2.3.2. Immunohistochemistry
For colocalization analyses, tissue was stained with three primary antibodies. All primary antibodies were verified by no primary control stains in which tissue was only exposed to secondary antibodies to ensure specificity of each signal in the triple label. Tissue was first washed three times for 10 minutes in 0.1M phosphate buffer (PB, pH = 7.4). For tissue stained with anti-Iba-1 antibody, tissue was incubated in endogenous biotin and streptavidin blocks (Vector Laboratories, Burlingame, CA, USA) for 30 minutes each at room temperature, according to the manufacturer’s instructions. All tissue was incubated in 5% Normal Goat Serum (NGS) and 0.5% TritonX100 in 0.1 M PB for 3 hours at room temperature. Tissue was incubated in primary antibody, 5% NGS, and 0.5% TritonX100 in 0.1M PB overnight at 4°C, washed three times for 10 minutes in 0.1M PB, and incubated in secondary antibody, 5% NGS, and 0.5% TritonX100 in 0.1M PB for 60–120 minutes at room temperature. Each antibody was applied individually and thus the entire triple stain procedure occurred over three subsequent nights. The following primary antibodies were used: rabbit anti-IL-1β (1:500, Abcam, Cambridge, MA, Cat# Ab9722), mouse anti-GFAP (1:1000, ThermoFisher Scientific, Waltham, MA, Cat #MS-1376P), mouse anti-NeuN-Alexa 568 (1:1000, Abcam Cambridge, MA, Ab207282), and rabbit anti-Iba-1-biotinylated (1:500, Wako, Richmond, VA, Cat#016-26461). To visualize IL-1β and GFAP, Alexa Fluor conjugated secondary antibodies, goat anti-rabbit 488 (1:1000, ThermoFisher Scientific, Waltham, MA, Cat #A11008) and goat anti-GFAP Dylight 405 (1:1000, ThermoFisher Scientific, Waltham, MA, Cat # 35501BID) were used. Goat anti-rabbit Alexa488 was applied for 60 minutes and Goat anti-mouse Dylight 405 was applied for 120 minutes. To visualize Iba1, a streptavidin-conjugated Alexa Fluor 568 antibody (1:1000, ThermoFisher Scientific, Waltham, MA, Cat #S11226) was used and was applied for 60 minutes. Sections were mounted onto SuperFrost Plus slides (Fisher Scientific, Pittsburgh, PA) using Vectashield hard set mounting medium (Vector Laboratories, Burlingame, CA). Tissue from poor perfusions that yielded high nonspecific background which interfered with thresholding and colocalization calculations was dropped from the analysis, and any such decision was made blind to treatment group.

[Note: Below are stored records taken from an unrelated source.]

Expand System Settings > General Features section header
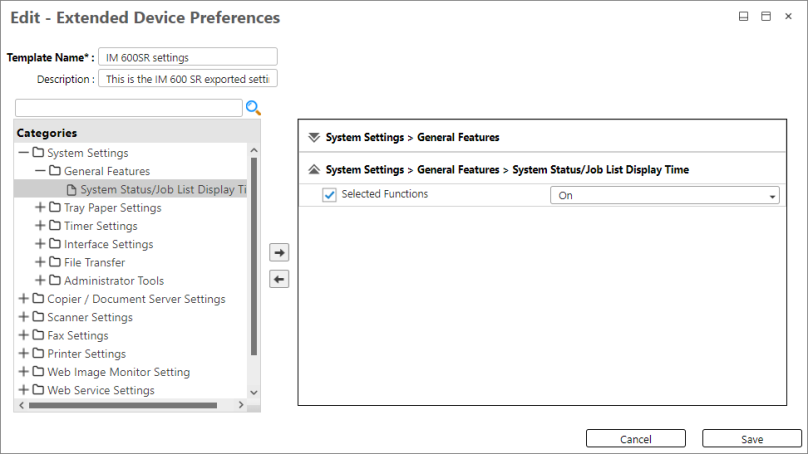Image resolution: width=808 pixels, height=454 pixels. (x=314, y=138)
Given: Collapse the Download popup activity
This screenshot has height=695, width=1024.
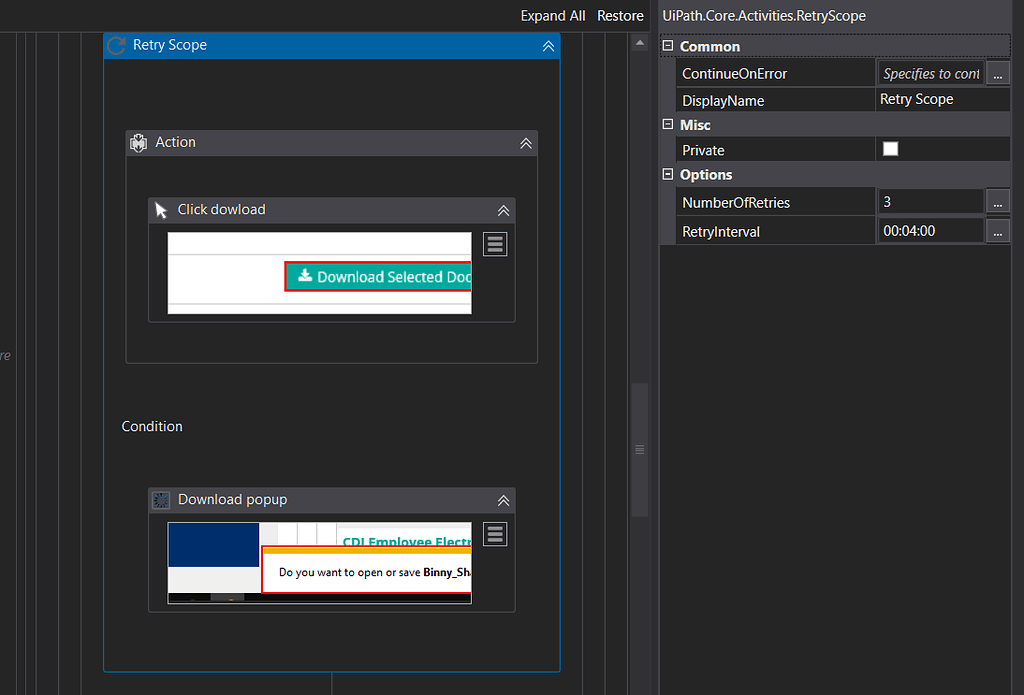Looking at the screenshot, I should click(504, 500).
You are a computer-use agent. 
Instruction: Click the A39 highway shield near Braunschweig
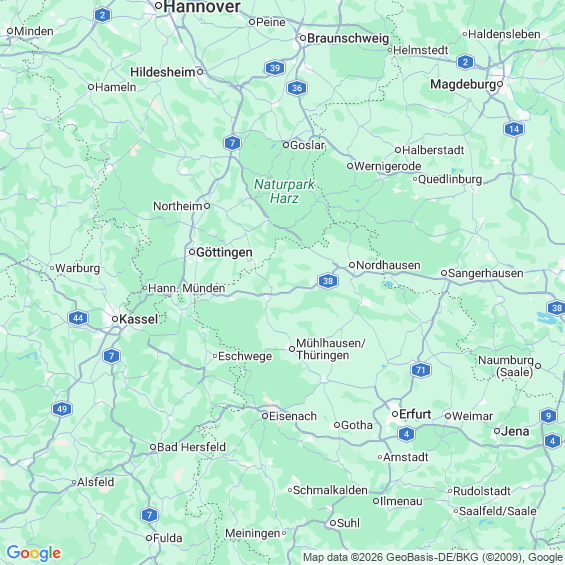275,68
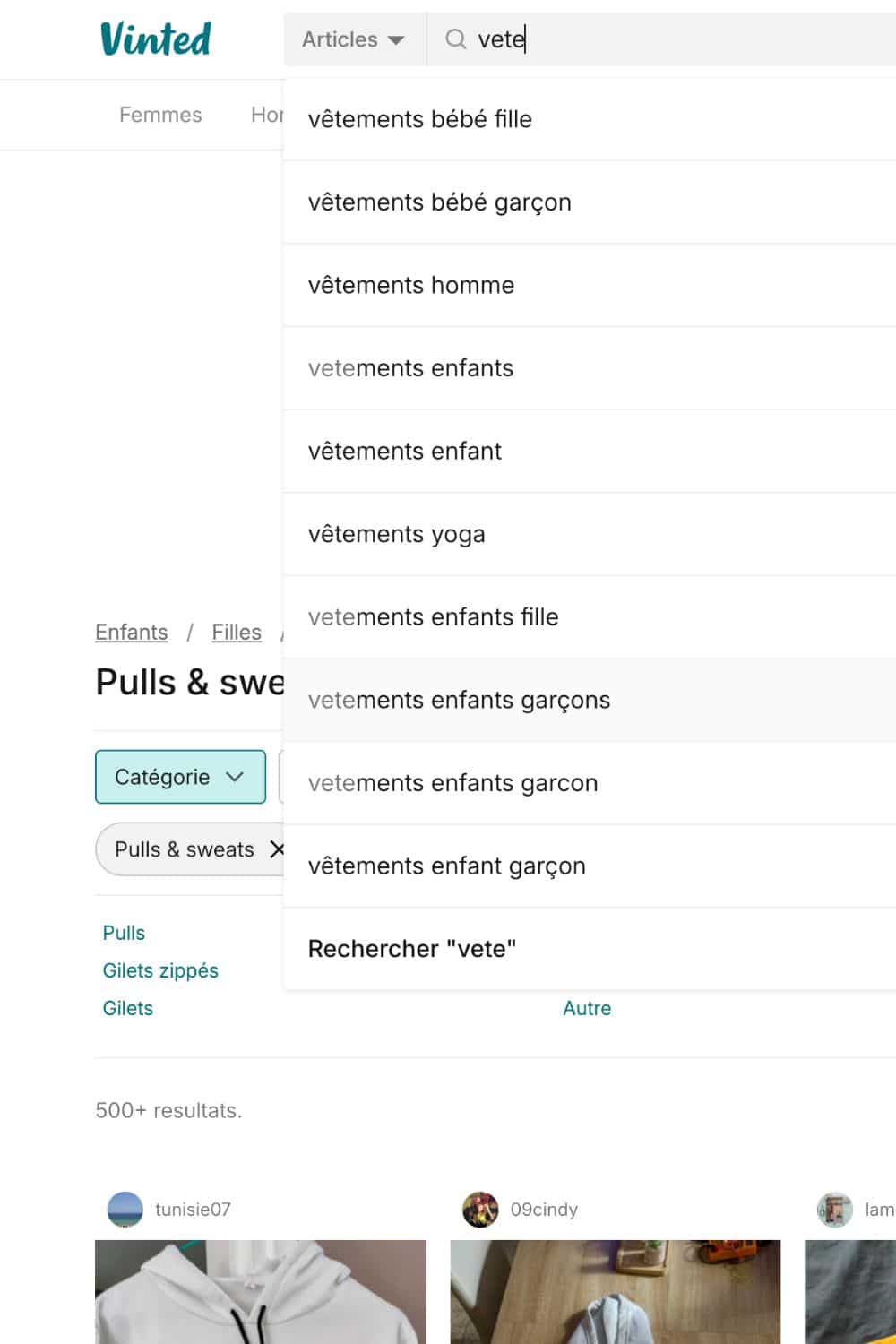Select suggestion "vêtements bébé fille"

coord(420,119)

2.3.3. Confocal microscopy, Bitplane Imaris colocalization analysis, and cell counting
All image acquisition and analysis was completed by an experimenter blind to treatment group. Tissue was imaged using a Zeiss LSM800 confocal microscope with laser lines that excite at 405 nm, 488 nm, and 561 nm. Images were acquired using a 63X oil immersion lens with a 1X digital zoom factor. Z stacks of the dentate gyrus of the dorsal hippocampus (AP −3.12 mm through −3.84 mm from bregma) were acquired using a frame average of 4, 1024 by 1024 frame size, 12 bit image resolution, and 0.8 μm step size. We focused our analysis on the dentate gyrus based on our previous finding that IL-1β expression is most dense in this subregion of the DH [5].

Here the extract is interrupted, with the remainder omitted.